Abstract

Managing a dynamic traffic system is a challenging task in vehicular environments. Clarity of vehicular data for efficient decision making is vital in Intelligent Transportation Systems (ITS). Huge volumes of vehicular data are collected and processed during vehicular transactions. Pre-processing the huge amounts of raw vehicular data followed by framing effective traffic rules to take appropriate rapid decisions by the ITS on the vehicles continues to be a challenging problem. Most of the current studies done on ITS have proposed decision making strategies to handle only specific vehicular events and many lacked framing intelligent dynamic decision rules along with appropriate actions, representing all traffic events prevailing in the vehicular environment. This study proposes a versatile decision engine implanted with a two-stage mechanism. In the first stage, we propose a novel data cleaning algorithm to identify and remove dirty data from the voluminous vehicular dataset. In the second stage, a unique rule framing mechanism is suggested to frame dynamic traffic rules along with their actions using real-time vehicular data. The vehicular entities take suitable decisions to respond to the traffic events based on these rules and their associated actions. A new Naïve Bayesian classifier is proposed in this study to test the new rule framed with the trained rules set, either to accept or reject the new rule for further processing. The algorithms are developed and implemented using machine learning concepts. Experimental and comparative analysis was carried out with other related referred studies to evaluate the performance of the proposed algorithms.
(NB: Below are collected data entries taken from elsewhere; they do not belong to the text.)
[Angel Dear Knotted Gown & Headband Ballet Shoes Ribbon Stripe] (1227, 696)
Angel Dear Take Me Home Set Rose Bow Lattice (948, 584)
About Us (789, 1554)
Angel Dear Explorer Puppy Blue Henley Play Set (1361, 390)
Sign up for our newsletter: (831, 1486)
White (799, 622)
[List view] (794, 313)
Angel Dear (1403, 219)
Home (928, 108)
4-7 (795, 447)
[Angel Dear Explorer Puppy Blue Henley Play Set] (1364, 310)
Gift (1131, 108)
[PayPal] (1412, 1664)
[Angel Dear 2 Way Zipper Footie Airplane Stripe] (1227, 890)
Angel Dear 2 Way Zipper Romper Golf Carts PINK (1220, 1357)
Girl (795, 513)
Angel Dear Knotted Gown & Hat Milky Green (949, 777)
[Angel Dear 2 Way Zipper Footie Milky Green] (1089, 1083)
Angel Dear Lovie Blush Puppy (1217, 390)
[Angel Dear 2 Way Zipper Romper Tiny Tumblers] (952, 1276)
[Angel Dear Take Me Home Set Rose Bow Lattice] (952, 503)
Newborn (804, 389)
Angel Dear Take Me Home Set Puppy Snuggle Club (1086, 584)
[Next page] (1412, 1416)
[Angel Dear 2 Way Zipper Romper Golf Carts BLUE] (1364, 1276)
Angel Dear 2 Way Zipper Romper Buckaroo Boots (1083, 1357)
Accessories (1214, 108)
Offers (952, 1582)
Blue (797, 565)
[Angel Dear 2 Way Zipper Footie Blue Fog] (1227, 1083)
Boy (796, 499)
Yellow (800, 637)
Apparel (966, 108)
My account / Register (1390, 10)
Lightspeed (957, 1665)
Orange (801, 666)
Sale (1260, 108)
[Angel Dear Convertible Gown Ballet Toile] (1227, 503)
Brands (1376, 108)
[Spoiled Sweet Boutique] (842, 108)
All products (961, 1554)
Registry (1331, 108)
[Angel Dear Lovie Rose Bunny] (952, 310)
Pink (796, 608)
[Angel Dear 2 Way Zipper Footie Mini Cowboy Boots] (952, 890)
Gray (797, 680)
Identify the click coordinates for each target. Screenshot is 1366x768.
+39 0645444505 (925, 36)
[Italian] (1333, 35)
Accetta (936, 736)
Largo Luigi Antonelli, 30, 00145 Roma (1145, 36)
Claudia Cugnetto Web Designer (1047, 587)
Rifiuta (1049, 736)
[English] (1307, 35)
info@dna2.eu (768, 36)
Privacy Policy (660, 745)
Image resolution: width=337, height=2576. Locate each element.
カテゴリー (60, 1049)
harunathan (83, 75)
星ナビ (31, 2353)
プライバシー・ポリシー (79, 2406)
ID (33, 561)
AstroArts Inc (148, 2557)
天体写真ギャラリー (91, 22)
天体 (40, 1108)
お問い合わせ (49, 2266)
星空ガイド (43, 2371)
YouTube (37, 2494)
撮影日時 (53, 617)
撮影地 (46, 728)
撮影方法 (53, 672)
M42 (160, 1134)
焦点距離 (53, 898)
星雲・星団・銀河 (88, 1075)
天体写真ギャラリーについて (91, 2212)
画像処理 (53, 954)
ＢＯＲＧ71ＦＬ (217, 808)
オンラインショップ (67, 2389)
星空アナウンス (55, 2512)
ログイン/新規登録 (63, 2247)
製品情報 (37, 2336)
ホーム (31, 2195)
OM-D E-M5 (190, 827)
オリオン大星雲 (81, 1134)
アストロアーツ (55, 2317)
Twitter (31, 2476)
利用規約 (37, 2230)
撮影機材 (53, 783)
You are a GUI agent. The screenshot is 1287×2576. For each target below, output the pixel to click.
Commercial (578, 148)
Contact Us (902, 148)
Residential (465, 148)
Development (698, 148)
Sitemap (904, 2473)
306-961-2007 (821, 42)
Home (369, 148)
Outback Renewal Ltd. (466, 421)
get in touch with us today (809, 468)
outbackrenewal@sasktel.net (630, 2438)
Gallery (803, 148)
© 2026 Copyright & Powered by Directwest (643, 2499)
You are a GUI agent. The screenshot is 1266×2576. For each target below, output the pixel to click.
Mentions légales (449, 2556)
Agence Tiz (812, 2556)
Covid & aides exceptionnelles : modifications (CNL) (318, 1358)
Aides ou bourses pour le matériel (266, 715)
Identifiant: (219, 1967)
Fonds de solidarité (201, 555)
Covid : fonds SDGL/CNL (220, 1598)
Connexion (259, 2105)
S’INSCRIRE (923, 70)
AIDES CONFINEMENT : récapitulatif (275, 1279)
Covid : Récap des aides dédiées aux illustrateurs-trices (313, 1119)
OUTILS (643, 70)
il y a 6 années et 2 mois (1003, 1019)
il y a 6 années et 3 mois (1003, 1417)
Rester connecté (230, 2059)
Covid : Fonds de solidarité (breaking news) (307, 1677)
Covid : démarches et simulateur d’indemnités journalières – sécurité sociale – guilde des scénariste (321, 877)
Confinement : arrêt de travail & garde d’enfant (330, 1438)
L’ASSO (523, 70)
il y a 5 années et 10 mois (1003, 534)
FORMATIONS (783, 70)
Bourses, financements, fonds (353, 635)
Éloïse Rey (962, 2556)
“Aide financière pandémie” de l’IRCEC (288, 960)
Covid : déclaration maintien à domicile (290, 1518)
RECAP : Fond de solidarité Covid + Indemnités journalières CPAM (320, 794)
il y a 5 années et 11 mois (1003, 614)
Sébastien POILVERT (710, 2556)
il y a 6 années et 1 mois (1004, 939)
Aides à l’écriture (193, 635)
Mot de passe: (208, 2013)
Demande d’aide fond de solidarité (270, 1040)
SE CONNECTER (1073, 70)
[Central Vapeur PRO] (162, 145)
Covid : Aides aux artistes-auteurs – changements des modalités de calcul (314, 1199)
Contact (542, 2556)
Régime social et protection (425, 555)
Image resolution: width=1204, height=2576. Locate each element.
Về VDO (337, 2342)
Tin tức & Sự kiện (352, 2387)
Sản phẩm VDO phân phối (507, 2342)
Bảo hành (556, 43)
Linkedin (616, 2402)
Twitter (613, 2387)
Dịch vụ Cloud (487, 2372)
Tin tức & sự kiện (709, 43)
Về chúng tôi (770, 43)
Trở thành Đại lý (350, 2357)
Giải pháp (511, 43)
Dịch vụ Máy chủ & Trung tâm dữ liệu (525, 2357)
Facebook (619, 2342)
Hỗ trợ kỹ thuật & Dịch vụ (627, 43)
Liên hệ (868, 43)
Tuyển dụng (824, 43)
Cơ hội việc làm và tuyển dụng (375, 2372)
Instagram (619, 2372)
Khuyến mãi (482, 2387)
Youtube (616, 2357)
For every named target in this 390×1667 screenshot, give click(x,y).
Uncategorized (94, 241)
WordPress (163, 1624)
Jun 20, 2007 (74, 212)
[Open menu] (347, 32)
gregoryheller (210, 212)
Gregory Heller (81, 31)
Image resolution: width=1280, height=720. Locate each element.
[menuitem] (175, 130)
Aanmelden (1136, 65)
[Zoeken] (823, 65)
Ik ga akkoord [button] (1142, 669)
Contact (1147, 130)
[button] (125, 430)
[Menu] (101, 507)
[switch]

Although the proposed decision engine is generic enough for decision making in most ITS use-cases, discussion in this article elaborates on its applicability in use-cases provisioning trust management.

Highlights

  • Many innovative solutions have been suggested and implemented to make the vehicular networks operate intelligently and take appropriate decisions on the dynamic vehicular events occurring in the vehicular environment

  • Since this proposal deals with huge volumes of dynamic vehicular data needed for processing and effective decision making, a unique and competent data cleaning strategy is needed to improve the accuracy of the vehicular data [1]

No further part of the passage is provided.